> _CHALLENGE_
Format the rows between the line holding "Select start position 4 on the minimap" and the line holding "Image resolution: width=1508", inclusive, as a numbered list with blank lines omitted.

> _SUPPLIED DATA_
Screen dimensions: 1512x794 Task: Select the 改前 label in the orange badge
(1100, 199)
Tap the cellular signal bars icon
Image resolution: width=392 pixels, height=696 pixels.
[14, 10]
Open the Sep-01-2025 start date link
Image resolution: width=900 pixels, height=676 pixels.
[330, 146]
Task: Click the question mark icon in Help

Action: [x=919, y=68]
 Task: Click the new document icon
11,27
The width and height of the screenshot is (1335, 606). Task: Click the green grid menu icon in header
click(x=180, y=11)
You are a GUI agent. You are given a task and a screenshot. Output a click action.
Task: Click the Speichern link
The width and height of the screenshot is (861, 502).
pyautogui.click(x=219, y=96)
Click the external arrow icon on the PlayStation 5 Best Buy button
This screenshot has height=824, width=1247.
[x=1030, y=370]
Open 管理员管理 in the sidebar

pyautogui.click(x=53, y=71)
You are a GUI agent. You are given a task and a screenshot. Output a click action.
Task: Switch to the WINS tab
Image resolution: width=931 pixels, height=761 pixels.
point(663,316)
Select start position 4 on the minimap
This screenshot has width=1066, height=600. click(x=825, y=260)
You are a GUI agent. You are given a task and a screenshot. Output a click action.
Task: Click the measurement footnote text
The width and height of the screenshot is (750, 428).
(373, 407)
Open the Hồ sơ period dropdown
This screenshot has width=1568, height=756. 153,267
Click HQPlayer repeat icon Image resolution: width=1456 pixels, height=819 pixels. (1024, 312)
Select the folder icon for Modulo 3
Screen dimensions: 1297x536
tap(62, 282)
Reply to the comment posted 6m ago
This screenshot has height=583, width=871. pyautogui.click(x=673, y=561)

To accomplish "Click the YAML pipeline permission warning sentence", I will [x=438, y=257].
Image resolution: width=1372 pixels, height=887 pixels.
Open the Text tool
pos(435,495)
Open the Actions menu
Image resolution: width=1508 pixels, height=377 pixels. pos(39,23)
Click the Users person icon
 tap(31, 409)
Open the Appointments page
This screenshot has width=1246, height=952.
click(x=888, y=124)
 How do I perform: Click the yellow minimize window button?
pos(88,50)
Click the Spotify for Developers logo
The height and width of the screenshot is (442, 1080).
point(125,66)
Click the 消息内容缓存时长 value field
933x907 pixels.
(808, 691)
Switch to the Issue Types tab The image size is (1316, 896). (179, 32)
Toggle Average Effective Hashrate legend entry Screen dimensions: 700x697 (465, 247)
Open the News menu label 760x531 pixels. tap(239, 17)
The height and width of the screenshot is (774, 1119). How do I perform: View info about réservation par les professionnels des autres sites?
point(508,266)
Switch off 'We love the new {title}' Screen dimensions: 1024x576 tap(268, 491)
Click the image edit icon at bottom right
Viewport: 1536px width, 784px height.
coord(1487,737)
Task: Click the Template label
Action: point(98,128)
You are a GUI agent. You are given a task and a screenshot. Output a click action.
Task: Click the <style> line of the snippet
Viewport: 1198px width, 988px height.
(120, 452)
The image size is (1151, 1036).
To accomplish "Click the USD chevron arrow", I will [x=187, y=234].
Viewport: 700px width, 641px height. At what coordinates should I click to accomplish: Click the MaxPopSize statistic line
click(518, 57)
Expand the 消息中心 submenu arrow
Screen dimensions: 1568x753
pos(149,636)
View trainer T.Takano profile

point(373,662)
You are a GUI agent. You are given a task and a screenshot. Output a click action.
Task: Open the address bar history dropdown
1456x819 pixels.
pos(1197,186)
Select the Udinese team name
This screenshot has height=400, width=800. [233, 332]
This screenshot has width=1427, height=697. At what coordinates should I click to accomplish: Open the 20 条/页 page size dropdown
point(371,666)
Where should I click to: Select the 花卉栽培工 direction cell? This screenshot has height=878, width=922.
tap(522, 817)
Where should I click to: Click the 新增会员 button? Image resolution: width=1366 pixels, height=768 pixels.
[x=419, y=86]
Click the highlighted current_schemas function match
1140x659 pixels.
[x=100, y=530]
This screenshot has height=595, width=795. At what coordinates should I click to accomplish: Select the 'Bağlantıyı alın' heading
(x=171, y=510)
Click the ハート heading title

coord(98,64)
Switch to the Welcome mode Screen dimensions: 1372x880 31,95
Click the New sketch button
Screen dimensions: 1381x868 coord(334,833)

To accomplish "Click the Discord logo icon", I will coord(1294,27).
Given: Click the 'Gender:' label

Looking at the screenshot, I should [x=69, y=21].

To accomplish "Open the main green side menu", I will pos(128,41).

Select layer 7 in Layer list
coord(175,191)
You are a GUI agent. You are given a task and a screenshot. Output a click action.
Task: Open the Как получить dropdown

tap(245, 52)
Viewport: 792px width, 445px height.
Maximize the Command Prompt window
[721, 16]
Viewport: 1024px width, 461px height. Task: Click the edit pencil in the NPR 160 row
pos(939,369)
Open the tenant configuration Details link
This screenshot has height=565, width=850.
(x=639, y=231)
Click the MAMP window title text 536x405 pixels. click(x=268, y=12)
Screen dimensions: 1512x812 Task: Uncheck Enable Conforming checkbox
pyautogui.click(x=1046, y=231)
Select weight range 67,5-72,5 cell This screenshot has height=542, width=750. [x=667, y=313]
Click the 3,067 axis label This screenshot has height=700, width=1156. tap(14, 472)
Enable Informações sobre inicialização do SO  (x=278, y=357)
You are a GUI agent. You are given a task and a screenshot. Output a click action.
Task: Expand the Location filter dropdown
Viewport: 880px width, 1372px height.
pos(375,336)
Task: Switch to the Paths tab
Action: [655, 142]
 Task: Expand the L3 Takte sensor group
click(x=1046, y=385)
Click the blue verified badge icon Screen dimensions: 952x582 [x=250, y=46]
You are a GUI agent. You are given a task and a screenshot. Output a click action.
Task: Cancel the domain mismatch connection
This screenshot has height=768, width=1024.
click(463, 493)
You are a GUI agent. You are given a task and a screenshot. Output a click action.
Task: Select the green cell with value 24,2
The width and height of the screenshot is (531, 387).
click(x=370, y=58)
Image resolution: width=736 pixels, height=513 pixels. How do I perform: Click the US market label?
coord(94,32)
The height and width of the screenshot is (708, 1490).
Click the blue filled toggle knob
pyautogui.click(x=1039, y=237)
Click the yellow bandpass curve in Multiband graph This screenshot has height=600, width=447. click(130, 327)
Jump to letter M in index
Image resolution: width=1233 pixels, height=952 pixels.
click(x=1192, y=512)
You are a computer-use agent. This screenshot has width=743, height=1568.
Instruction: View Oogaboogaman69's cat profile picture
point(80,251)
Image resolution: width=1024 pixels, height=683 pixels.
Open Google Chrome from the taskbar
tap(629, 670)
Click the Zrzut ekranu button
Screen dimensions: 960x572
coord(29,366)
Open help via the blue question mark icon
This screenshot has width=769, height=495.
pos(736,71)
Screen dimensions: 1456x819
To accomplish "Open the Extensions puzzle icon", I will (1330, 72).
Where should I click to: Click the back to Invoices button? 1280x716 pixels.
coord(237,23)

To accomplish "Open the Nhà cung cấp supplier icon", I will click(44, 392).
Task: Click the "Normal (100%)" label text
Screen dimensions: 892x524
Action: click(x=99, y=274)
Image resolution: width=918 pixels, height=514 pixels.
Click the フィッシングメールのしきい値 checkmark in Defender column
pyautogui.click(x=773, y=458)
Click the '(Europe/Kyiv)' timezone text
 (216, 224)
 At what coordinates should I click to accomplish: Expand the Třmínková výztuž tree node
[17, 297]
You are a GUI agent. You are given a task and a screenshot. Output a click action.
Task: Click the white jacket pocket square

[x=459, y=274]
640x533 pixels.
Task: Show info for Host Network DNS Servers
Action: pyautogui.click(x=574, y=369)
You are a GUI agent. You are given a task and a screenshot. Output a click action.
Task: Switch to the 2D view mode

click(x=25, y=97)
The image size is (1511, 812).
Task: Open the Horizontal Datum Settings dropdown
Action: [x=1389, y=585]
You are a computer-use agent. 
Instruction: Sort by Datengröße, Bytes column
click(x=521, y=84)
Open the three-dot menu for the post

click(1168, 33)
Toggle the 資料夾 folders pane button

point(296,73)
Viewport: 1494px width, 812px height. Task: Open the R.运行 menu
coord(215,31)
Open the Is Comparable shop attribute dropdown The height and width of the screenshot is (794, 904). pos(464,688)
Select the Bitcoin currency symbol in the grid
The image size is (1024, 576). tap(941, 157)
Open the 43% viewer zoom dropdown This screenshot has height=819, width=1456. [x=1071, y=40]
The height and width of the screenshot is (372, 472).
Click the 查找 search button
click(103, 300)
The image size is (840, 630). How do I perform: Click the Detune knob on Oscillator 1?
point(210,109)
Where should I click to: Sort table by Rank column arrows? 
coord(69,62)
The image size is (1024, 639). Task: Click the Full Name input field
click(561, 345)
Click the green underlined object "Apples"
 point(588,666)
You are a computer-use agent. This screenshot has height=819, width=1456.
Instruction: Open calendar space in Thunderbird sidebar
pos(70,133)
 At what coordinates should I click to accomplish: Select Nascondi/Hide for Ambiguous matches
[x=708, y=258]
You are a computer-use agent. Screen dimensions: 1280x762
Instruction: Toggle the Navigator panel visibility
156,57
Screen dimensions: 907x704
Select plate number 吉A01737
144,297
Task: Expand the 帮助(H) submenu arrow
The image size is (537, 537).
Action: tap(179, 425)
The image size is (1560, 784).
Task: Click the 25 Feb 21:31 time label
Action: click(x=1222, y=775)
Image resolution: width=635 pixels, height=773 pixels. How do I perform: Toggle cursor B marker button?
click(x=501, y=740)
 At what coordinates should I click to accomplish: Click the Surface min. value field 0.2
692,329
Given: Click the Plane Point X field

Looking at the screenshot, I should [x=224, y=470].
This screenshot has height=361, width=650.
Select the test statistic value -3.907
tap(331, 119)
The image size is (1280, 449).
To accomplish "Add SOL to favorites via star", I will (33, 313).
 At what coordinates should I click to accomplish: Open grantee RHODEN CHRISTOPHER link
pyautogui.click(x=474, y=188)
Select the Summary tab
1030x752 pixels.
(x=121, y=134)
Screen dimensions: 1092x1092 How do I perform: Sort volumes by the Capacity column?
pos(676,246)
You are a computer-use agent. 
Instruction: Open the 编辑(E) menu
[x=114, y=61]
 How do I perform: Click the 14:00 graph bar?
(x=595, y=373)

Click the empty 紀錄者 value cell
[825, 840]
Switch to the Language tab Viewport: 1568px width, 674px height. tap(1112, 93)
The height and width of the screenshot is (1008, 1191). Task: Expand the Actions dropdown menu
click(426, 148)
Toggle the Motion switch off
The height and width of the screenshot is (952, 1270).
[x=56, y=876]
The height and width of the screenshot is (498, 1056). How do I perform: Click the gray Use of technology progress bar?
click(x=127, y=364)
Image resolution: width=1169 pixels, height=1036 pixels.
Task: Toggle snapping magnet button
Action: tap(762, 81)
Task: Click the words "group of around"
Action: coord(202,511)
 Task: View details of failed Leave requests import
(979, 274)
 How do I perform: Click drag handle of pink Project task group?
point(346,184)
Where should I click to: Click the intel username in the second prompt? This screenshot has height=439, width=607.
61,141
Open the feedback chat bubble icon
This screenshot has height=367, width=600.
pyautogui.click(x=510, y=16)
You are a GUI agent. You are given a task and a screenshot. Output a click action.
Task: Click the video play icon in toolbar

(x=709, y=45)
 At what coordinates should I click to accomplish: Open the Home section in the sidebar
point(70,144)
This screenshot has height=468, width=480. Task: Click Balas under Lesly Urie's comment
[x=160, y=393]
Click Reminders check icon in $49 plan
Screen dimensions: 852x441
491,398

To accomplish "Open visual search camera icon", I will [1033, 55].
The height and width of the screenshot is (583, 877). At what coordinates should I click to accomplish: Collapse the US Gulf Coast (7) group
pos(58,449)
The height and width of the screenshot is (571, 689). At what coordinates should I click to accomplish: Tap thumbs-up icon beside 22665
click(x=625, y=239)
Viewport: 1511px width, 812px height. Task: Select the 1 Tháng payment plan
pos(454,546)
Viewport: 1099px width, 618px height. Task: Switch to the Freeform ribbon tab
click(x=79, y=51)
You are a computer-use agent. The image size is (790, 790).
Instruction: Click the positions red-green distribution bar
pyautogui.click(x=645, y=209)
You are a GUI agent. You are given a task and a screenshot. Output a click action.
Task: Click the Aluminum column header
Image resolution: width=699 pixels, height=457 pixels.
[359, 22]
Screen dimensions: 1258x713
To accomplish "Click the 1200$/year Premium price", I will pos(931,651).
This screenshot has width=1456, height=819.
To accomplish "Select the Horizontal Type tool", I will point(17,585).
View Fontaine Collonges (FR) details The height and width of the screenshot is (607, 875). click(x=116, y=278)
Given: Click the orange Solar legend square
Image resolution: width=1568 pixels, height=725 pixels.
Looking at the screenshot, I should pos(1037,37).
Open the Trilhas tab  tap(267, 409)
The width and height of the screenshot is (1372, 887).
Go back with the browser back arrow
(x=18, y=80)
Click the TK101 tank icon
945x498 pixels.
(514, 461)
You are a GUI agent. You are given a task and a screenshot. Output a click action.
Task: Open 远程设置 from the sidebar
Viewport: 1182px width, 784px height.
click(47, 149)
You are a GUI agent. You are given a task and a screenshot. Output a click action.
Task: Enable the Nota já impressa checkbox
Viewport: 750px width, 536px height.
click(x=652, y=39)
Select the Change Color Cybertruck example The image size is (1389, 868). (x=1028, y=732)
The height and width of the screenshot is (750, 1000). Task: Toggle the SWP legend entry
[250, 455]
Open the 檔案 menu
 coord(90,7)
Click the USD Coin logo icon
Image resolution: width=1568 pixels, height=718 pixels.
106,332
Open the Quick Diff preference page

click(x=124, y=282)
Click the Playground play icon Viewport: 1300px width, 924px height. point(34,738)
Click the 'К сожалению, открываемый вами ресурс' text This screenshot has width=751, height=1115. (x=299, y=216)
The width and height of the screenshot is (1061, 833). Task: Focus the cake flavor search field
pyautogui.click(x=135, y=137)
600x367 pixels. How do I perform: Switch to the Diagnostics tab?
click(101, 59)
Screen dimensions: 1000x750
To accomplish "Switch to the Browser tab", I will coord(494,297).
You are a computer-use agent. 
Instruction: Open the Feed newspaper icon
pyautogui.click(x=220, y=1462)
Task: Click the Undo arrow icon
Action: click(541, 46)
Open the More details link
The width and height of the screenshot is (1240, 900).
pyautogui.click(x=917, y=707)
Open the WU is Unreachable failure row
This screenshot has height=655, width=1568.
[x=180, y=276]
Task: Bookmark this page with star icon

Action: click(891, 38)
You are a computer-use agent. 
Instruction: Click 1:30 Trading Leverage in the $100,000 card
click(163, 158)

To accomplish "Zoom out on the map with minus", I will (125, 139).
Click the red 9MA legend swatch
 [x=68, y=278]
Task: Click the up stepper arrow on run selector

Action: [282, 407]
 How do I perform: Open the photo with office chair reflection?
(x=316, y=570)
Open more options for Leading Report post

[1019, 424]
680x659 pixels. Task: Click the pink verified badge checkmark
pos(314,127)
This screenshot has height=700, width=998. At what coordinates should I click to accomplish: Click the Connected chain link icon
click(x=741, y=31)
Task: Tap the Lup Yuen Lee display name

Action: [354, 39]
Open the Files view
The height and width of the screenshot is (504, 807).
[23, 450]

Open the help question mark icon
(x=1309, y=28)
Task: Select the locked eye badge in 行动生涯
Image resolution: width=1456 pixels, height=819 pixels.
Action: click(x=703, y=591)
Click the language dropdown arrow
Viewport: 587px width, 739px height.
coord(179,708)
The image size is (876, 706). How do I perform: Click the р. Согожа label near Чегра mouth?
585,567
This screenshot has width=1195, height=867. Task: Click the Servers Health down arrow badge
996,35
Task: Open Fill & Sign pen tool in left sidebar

> _ANSWER_
1. Select start position 4 on the minimap
2. This screenshot has width=1066, height=600. click(x=825, y=260)
3. You are a GUI agent. You are given a task and a screenshot. Output a click action.
4. Task: Click the measurement footnote text
5. The width and height of the screenshot is (750, 428).
6. (373, 407)
7. Open the Hồ sơ period dropdown
8. This screenshot has width=1568, height=756. 153,267
9. Click HQPlayer repeat icon Image resolution: width=1456 pixels, height=819 pixels. (1024, 312)
10. Select the folder icon for Modulo 3
11. Screen dimensions: 1297x536
12. tap(62, 282)
13. Reply to the comment posted 6m ago
14. This screenshot has height=583, width=871. pyautogui.click(x=673, y=561)
15. To accomplish "Click the YAML pipeline permission warning sentence", I will [x=438, y=257].
16. Image resolution: width=1372 pixels, height=887 pixels.
17. Open the Text tool
18. pos(435,495)
19. Open the Actions menu
20. Image resolution: width=1508 pixels, height=377 pixels. pos(39,23)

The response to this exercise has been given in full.